ROMA – Delitto e castigo, è la doppia beffa di Milinkovic. La squalifica è arrivata ieri e la motivazione del giallo scattato dopo il contatto con Bronn della Salernitana è rientrata nella categoria «comportamento scorretto nei confronti di un avversario…», si legge nel comunicato del Giudice. La formula è di routine, un’irrisione stando ai fatti. E’ quando subisci un’ingiustizia così che ti viene voglia di spaccare il mondo. Sergej, dopo il derby proibito, si può sfogare domani, trascinando la Lazio al primo posto del girone F. Pieno d’orgoglio, spinge la Lazio alla riscossa. Il destino (diciamo così) gli ha tolto il derby, gli ridà l’Europa. Da domenica in poi stanno tutti lì a dirgli “dai Sergej che ti prendi la rivincita giovedì”. E’ ora di allargare la sua grandezza in ambito internazionale, più che mai. Sarri ha confessato d’essersi pentito di aver lanciato Sergej in corsa, s’è reso conto che ha corso gli stessi rischi, forse maggiori. Milinkovic non ama il part-time, ma non è spocchia. Entrare in corsa non l’ha mai elettrizzato perché per caratteristiche fisiche ci mette un po’ a carburare, fa fatica a incidere. Sarri ha pensato solo al derby, non ha fatto altri calcoli.

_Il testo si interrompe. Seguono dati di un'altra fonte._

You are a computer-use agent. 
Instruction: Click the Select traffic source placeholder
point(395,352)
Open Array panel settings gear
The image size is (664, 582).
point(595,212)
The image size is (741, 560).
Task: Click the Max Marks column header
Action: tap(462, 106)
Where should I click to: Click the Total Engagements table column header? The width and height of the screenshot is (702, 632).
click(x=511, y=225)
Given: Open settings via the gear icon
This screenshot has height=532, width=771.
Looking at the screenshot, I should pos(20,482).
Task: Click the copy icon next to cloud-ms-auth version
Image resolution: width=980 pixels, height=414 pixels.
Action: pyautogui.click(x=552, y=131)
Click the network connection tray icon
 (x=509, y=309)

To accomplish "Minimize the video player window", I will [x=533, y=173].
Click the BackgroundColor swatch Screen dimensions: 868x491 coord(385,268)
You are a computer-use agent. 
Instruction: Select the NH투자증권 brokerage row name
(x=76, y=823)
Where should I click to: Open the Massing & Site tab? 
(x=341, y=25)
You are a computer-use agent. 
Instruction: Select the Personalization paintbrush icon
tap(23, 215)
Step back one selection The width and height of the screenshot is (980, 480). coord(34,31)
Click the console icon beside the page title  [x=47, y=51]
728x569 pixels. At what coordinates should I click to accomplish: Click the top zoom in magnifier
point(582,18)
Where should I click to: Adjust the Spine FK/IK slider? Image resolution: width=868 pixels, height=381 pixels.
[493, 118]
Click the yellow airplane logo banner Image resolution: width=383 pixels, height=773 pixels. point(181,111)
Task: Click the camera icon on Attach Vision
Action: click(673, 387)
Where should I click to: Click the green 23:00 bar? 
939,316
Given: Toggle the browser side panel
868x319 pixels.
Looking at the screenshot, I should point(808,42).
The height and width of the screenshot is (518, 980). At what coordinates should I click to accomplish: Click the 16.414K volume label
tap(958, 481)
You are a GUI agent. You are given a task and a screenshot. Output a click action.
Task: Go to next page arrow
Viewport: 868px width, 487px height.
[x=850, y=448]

Il Giudice Sportivo ferma Milinkovic: salta il derby

La missione

Mau cerca appigli sicuri, mani che sappiano guidare la Lazio. Chiede a Sergej di garantire alla Lazio il passaggio del turno da prima per evitare ingolfamenti ulteriori di calendario e non incrociare squadre Champions nel turno successivo. Ha utilizzato Milinkovic con il contagocce in Europa. All’andata, contro il Feyenoord, lo lasciò in panchina, gli fece giocare gli ultimi venti minuti. «Quando possiamo limitare il suo minutaggio va fatto», ripete spesso Mau. Su cinque partite gliene ha fatte giocare solo due da titolare, quelle contro lo Sturm Graz (in Austria) e il Midtjylland (all’Olimpico). Sergio ha colpito due volte a distanza, contro i danesi tra andata e ritorno. Non ha mai colpito due volte di fila, ci proverà domani. Ha sempre chiuso a due gol in Europa League (nel 2015-16 e nel 2017-18), cerca il tris record. Sarri lo utilizzerà sempre d’ora in poi. Lo farà giocare in Europa, dovrà rinunciarci nel derby, ci punterà contro Monza e Juventus la prossima settimana. Poi lo vedrà partire per il Mondiale. A Mau restano tre partite su quattro per servirsi del Sergente, anche in versione capitano finché non rientrerà Ciro. I due gol europei si sommano ai tre segnati in Serie A e ai 7 assist sfornati sempre in campionato. Ha già garantito 12 colpi, la statistica lo proietta sul podio dei migliori centrocampisti del continente con De Bruyne del City. Ormai ha raggiunto i suoi livelli di rendimento, sono star del ruolo nei cinque campionati d’élite.

Il valore

Milinkovic è tornato ad essere “Milionkovic”, sulla sua valutazione è nata una diatriba a distanza tra Lotito e il manager del Sergente, Mateja Kezman. Il presidente, se proprio deve indicare un prezzo, lo fissa in 120 milioni e ragiona al rialzo. Kezman a fine agosto sentenziò che «non può valere 100 milioni», fa pesare la scadenza del contratto nel 2024. Del futuro del Sergente si parlerà dopo il Mondiale, è stato sempre l’agente di Sergio a indicare i tempi. Per stemperare il caso si può ricordare la valutazione che Sergej ha dato di se stesso al Fantacalcio. A settembre confessò di essersi scelto: «Anche io ho preso Milinkovic al Fantacalcio. Quanto mi sono pagato? 120 su 600 fantamilioni». Chissà se i 120 milioni spesi sono stati casuali o se causticamente si rifanno alla valutazione che Lotito dà del Sergente. Sarà il Mondiale a valutare o svalutare il costo dell’ambito Sergej. E’ il prezzo del successo o dell’insuccesso, a prova di Lotito.